Mark Balsiger, Politologe
Ausserdem gibt Balsiger zu bedenken: «Ein Direktionswechsel würde die Problematik nicht entschärfen. Denn was passiert ist, ist passiert. Aber die Gesamtregierung könnte Villigers Direktionswechsel als Neustart deklarieren, was der Sache eine positive Wertung geben würde. Es geht um Symbolik.»

Über die Departements-Verteilung entscheidet die Gesamtregierung. Wann dies sein wird, ist derzeit offen. Nach den letzten Wahlen beispielsweise nahm sich die Regierung sechs Wochen Zeit für die Zuteilung.

3. Villiger hält die Stellung als Sicherheitsdirektor

Eine weitere Variante wäre jene, dass Beat Villiger weder zurücktritt noch das Dikasterium wechselt und somit Sicherheitsdirektor des Kantons Zug bleibt. Dafür muss es dem Regierungsrat jedoch gelingen, das Vertrauen der Bevölkerung wieder zu gewinnen. Für diese Variante spräche Politologe Balsigers Einwand, dass die bestehende Problematik auch mit einem Direktionswechsel nicht geschmälert würde.

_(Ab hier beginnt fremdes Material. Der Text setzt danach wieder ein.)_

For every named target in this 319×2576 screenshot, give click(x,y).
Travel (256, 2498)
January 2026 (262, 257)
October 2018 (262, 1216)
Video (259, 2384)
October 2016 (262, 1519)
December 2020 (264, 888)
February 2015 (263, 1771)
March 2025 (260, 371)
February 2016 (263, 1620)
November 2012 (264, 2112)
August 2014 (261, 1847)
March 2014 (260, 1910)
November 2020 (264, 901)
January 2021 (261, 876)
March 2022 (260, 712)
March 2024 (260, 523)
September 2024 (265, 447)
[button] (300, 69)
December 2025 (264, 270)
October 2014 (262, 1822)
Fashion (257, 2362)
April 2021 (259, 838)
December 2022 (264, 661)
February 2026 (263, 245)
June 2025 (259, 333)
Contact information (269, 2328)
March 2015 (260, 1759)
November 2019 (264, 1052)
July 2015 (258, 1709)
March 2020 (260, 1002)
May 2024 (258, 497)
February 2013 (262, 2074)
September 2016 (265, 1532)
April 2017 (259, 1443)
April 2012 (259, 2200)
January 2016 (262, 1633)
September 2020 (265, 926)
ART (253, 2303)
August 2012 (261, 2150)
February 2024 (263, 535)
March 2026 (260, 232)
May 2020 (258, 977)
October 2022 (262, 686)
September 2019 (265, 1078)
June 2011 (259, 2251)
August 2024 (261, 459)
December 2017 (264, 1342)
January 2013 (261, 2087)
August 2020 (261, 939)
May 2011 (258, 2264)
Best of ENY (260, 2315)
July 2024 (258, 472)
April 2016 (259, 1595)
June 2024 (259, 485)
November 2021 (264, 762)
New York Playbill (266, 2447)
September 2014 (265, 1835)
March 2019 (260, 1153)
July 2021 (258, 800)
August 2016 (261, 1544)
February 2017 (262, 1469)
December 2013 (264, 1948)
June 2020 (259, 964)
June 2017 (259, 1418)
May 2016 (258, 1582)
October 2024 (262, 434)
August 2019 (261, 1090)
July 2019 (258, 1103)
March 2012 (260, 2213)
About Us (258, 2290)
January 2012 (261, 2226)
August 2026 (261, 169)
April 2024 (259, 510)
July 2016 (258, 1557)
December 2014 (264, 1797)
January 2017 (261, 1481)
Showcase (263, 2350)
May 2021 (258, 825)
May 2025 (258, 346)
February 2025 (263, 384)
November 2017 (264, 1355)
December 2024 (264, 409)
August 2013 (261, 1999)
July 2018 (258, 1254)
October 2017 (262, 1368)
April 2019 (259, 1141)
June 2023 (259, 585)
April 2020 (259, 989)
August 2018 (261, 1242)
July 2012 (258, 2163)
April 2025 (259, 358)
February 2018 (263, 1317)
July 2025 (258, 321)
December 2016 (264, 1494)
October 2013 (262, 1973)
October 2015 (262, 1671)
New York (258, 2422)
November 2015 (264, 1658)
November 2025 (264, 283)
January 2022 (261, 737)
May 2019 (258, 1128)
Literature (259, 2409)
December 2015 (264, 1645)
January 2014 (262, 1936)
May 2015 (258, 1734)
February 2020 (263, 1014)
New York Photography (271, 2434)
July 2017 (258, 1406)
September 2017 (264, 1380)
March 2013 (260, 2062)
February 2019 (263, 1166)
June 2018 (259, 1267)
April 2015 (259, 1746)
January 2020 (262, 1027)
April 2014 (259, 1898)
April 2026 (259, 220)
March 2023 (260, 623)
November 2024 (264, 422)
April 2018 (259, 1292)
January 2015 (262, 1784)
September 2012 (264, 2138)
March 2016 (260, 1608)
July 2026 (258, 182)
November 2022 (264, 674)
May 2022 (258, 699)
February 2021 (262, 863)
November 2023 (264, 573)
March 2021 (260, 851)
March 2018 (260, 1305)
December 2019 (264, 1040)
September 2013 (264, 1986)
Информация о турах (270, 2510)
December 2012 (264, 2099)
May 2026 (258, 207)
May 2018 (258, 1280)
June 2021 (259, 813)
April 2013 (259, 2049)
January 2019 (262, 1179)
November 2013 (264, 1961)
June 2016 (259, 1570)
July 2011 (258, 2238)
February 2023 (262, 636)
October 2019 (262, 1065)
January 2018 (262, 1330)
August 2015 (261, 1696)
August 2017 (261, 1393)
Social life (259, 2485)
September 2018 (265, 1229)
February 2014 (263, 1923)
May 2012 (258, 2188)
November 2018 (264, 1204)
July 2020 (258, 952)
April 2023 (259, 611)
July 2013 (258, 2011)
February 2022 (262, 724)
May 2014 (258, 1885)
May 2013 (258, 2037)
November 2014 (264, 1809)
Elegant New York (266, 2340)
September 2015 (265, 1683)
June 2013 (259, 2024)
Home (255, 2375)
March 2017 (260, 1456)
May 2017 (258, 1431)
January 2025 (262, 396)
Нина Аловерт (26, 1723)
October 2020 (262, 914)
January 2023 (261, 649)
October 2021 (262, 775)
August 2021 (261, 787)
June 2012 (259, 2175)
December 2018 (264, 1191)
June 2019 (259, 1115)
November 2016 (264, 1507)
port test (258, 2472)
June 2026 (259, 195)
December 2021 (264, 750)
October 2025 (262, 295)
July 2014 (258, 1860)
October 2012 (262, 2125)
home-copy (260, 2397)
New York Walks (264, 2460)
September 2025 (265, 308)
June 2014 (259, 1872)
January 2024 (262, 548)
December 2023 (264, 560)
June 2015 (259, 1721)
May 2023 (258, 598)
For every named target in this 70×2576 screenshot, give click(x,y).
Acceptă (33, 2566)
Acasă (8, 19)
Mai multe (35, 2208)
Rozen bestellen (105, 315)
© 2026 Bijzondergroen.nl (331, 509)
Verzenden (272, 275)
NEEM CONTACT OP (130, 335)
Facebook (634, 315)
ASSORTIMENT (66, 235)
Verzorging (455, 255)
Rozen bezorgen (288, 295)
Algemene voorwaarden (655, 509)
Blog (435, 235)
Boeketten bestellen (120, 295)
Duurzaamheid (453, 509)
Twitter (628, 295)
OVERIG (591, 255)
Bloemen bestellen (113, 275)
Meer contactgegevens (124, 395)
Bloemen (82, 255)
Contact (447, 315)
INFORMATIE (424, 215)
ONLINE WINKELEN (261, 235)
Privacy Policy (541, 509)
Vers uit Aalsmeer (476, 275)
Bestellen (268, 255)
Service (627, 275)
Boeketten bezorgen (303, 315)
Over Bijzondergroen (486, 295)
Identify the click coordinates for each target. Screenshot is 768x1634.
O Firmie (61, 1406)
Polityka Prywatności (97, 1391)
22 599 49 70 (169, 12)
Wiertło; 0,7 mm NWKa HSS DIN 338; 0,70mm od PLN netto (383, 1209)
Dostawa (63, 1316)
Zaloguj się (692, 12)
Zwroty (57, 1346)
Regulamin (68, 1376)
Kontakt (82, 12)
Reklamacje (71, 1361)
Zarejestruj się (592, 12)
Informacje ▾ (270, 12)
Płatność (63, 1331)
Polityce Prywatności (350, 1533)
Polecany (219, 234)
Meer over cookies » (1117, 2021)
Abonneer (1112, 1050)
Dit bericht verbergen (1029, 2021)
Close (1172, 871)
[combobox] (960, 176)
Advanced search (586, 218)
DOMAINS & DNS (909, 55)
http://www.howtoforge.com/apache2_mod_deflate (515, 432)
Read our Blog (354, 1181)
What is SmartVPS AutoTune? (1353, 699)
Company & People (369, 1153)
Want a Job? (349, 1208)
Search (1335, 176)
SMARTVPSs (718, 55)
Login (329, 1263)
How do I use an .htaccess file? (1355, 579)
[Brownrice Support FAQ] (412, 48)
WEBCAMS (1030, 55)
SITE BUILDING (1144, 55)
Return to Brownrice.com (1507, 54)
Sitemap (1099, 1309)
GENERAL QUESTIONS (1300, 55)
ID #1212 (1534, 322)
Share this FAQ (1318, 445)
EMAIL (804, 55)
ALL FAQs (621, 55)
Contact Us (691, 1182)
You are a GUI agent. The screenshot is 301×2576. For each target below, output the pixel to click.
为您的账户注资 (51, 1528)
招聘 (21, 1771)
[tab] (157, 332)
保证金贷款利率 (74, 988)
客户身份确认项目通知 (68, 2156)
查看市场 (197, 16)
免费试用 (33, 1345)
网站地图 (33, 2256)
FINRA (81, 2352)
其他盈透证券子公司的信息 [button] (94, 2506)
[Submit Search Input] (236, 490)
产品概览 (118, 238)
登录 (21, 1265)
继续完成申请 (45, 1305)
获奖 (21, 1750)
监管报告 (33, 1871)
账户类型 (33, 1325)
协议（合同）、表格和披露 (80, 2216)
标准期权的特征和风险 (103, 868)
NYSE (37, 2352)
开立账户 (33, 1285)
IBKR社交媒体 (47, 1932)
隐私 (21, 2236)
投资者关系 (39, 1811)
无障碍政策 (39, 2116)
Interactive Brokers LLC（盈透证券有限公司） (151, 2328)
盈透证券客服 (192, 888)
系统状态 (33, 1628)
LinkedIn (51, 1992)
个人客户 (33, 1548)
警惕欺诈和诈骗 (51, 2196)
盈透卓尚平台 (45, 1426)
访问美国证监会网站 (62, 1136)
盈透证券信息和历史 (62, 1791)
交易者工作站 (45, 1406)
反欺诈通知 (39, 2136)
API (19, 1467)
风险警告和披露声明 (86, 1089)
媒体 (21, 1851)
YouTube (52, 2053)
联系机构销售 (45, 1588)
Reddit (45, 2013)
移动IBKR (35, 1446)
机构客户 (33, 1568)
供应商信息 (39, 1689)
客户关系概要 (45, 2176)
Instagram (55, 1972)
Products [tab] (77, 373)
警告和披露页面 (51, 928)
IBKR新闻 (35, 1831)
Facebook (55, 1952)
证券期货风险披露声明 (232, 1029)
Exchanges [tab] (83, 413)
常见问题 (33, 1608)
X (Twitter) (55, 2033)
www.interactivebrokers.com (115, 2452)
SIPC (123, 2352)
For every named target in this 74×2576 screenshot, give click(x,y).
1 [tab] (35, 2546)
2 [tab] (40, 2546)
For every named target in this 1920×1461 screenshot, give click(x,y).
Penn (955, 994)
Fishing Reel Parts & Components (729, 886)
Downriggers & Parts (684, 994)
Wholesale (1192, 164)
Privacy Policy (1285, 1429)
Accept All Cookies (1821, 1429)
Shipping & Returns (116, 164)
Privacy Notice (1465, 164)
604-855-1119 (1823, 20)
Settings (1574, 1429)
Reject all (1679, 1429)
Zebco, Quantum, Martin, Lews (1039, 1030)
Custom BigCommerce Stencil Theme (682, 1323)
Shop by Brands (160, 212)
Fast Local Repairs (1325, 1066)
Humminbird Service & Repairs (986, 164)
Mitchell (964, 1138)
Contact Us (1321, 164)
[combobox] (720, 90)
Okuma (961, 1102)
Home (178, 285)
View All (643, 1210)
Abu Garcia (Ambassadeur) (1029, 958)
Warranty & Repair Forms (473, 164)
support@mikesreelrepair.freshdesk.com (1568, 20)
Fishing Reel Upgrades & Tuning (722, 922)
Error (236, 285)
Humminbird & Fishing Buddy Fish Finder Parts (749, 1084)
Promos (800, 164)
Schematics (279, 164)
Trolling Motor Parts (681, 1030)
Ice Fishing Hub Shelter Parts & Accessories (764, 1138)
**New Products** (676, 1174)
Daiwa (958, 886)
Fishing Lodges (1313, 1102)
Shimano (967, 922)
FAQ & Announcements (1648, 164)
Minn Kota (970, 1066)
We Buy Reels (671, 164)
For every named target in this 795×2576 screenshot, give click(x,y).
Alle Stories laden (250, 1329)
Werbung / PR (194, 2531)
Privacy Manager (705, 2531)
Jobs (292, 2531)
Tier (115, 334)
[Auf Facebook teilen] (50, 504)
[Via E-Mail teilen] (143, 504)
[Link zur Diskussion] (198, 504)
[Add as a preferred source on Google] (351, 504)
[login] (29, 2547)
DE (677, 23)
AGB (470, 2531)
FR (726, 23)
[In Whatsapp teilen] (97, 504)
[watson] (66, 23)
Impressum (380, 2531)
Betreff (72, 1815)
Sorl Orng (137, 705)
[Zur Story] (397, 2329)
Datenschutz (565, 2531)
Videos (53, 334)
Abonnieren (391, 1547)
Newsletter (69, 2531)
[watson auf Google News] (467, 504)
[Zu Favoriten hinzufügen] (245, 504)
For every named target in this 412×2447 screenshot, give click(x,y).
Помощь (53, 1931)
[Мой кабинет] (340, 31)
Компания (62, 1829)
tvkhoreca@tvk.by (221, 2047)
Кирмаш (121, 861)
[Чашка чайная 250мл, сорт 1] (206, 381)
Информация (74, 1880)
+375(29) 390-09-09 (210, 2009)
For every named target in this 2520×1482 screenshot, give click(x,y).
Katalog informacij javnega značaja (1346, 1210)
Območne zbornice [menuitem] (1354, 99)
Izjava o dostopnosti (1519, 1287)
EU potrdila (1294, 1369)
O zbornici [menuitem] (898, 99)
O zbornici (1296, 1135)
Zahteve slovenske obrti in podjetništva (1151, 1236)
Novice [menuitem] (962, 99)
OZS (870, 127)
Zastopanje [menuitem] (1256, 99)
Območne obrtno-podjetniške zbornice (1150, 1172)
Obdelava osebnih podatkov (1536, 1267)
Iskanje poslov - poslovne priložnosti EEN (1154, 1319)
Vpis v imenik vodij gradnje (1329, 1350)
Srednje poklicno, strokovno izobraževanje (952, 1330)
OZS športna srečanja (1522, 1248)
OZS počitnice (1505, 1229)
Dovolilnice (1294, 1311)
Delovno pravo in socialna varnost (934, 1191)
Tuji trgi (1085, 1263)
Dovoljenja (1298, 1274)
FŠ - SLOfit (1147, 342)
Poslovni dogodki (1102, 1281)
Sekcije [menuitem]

Gleichzeitig sind in der Schweiz kaum Exekutivpolitiker bekannt, die sich nach wochenlangem Mediensperrfeuer wieder richtig erholt haben.

Grundsätzlich wird Villiger, ob er nun die Direktion wechselt oder den Status quo beibehält, in der Öffentlichkeit wohl immer das Stigma einer möglichen Urkundenfälschung anhaften. Dies, nachdem mehrere Experten die Einstellung der Strafuntersuchung der Luzerner Staatsanwaltschaft öffentlich kritisierten und auch Villiger selbst eine Wiederaufnahme der Untersuchung verlangte. Das Ergebnis ist bekannt, die Untersuchung ist rechtskräftig eingestellt. Dennoch droht Villiger für seine letzte Amtszeit das Schicksal einer «lame duck».